Stated goal 1:
Copy out the records from their start through the line that contains "click(x=268, y=26)", keeping both ends.

Extract to read:
■ ■ ■ ■ ■

Re: [Pacemaker] catch-22: can't fence node A because node A has the fencing resource

2014-01-08 Thread Andrew Beekhof

On 4 Dec 2013, at 11:47 am, Brian J. Murrell br...@interlinx.bc.ca wrote:

 
 On Tue, 2013-12-03 at 18:26 -0500, David Vossel wrote: 
 
 We did away with all of the policy engine logic involved with trying to move 
 fencing devices off of the target node before executing the fencing action. 
 Behind the scenes all fencing devices are now essentially clones.  If the 
 target node to be fenced has a fencing device running on it, that device can 
 execute anywhere in the cluster to avoid the suicide situation.
 
 OK.
 
 When you are looking at crm_mon output and see a fencing device is running 
 on a specific node, all that really means is that we are going to attempt to 
 execute fencing actions for that device from that node first. If that node 
 is unavailable,
 
 Would it be better to not even try to use a node and ask it to commit
 suicide but always try to use another node?

■ ■ ■ ■ ■

Provided data:
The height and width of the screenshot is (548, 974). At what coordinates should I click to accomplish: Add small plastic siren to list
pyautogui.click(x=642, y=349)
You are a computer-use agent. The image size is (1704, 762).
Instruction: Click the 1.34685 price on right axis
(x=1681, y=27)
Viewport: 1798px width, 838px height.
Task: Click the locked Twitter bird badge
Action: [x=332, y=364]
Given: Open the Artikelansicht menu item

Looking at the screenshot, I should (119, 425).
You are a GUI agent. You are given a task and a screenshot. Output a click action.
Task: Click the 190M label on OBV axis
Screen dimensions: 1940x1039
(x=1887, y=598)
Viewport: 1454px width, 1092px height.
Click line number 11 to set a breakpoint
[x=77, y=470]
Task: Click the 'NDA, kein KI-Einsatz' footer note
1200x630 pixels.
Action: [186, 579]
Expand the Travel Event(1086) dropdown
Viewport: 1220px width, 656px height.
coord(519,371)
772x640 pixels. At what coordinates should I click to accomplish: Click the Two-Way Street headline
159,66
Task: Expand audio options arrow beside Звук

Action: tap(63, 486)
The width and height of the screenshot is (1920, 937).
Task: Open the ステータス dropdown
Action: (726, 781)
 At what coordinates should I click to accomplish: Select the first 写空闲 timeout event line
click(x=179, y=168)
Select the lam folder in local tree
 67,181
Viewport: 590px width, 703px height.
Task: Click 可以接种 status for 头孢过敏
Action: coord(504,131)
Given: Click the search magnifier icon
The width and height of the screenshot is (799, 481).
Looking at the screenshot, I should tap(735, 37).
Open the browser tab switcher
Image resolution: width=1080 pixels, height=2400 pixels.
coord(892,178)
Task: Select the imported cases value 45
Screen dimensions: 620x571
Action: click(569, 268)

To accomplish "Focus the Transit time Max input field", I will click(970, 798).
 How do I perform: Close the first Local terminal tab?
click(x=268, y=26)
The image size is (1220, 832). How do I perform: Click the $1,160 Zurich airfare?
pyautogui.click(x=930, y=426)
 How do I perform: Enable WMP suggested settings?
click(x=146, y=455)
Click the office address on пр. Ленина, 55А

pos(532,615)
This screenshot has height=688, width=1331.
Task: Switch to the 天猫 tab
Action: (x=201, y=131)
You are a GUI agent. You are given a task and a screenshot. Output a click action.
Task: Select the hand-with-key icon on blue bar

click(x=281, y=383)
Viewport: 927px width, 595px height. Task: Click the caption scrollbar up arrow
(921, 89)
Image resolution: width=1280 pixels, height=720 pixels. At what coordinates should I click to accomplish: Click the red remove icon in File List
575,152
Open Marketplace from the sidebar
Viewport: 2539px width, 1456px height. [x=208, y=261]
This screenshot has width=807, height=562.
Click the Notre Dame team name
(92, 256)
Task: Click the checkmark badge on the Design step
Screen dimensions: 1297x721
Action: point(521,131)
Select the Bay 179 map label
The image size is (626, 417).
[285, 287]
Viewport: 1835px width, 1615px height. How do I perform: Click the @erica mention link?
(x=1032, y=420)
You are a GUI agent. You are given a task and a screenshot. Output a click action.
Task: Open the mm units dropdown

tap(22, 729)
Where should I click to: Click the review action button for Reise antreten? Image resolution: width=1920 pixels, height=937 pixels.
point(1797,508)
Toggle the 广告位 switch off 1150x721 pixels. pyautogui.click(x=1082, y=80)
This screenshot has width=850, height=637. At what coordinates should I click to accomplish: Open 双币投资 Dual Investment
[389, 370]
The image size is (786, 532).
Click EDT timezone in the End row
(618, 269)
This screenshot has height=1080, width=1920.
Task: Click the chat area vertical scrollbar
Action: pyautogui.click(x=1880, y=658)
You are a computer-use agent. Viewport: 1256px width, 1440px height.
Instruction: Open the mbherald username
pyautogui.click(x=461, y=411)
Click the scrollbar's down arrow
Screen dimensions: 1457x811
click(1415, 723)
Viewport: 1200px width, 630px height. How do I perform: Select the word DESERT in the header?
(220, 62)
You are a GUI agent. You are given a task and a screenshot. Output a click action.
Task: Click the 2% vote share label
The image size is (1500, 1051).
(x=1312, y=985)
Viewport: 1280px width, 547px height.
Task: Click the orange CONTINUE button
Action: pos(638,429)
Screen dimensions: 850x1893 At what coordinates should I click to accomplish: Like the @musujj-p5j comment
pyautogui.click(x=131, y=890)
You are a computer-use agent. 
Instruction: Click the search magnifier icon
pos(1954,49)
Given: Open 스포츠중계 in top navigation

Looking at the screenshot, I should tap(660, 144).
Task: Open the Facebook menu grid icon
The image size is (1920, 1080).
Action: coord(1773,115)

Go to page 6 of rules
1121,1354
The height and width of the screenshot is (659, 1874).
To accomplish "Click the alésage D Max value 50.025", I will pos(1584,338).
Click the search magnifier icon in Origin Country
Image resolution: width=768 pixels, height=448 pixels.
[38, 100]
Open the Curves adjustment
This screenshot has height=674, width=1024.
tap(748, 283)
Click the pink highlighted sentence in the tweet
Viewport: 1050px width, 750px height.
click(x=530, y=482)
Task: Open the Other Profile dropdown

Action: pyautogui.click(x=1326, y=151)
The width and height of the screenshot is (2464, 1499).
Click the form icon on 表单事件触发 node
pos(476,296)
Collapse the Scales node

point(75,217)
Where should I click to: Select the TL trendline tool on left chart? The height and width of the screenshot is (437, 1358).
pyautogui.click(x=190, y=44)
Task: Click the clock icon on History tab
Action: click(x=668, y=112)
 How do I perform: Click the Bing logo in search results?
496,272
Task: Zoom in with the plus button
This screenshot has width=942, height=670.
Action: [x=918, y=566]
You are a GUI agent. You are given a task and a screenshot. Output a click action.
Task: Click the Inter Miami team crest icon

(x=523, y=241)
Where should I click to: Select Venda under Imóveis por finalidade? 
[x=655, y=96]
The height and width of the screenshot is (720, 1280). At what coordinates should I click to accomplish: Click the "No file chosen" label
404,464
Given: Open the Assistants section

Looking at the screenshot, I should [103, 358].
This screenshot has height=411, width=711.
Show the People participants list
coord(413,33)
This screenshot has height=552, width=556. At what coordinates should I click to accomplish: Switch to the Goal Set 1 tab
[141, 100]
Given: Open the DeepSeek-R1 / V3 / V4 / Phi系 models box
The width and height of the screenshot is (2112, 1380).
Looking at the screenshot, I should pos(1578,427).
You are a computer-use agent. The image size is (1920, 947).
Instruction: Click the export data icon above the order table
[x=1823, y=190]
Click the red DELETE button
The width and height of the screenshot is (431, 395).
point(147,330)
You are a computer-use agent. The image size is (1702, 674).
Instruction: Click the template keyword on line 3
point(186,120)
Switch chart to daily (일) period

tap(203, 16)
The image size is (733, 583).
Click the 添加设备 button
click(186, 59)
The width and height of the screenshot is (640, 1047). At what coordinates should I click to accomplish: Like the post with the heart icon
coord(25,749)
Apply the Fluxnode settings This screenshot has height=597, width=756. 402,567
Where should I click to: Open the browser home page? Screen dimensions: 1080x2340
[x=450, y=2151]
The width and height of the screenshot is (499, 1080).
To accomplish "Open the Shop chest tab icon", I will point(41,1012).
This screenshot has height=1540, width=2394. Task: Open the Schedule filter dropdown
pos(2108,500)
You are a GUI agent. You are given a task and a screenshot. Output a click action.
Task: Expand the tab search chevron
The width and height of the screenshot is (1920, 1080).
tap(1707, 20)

■ ■ ■ ■ ■

Stated goal 2:
Answer these questions about the Pacemaker fencing thread:
(a) What does David Vossel say all fencing devices now essentially are behind the scenes?
(b) When crm_mon output shows a fencing device running on a specific node, what does that mean?
(c) On what date and at what time did Brian J. Murrell write the quoted message?

Exercise solution 1:
The height and width of the screenshot is (548, 974). At what coordinates should I click to accomplish: Add small plastic siren to list
pyautogui.click(x=642, y=349)
You are a computer-use agent. The image size is (1704, 762).
Instruction: Click the 1.34685 price on right axis
(x=1681, y=27)
Viewport: 1798px width, 838px height.
Task: Click the locked Twitter bird badge
Action: [x=332, y=364]
Given: Open the Artikelansicht menu item

Looking at the screenshot, I should (119, 425).
You are a GUI agent. You are given a task and a screenshot. Output a click action.
Task: Click the 190M label on OBV axis
Screen dimensions: 1940x1039
(x=1887, y=598)
Viewport: 1454px width, 1092px height.
Click line number 11 to set a breakpoint
[x=77, y=470]
Task: Click the 'NDA, kein KI-Einsatz' footer note
1200x630 pixels.
Action: [186, 579]
Expand the Travel Event(1086) dropdown
Viewport: 1220px width, 656px height.
coord(519,371)
772x640 pixels. At what coordinates should I click to accomplish: Click the Two-Way Street headline
159,66
Task: Expand audio options arrow beside Звук

Action: tap(63, 486)
The width and height of the screenshot is (1920, 937).
Task: Open the ステータス dropdown
Action: (726, 781)
 At what coordinates should I click to accomplish: Select the first 写空闲 timeout event line
click(x=179, y=168)
Select the lam folder in local tree
 67,181
Viewport: 590px width, 703px height.
Task: Click 可以接种 status for 头孢过敏
Action: coord(504,131)
Given: Click the search magnifier icon
The width and height of the screenshot is (799, 481).
Looking at the screenshot, I should tap(735, 37).
Open the browser tab switcher
Image resolution: width=1080 pixels, height=2400 pixels.
coord(892,178)
Task: Select the imported cases value 45
Screen dimensions: 620x571
Action: click(569, 268)

To accomplish "Focus the Transit time Max input field", I will click(970, 798).
 How do I perform: Close the first Local terminal tab?
click(x=268, y=26)

Exercise solution 2:
(a) They are essentially clones.
(b) Fencing actions for that device will be attempted from that node first.
(c) On 4 Dec 2013, at 11:47 am.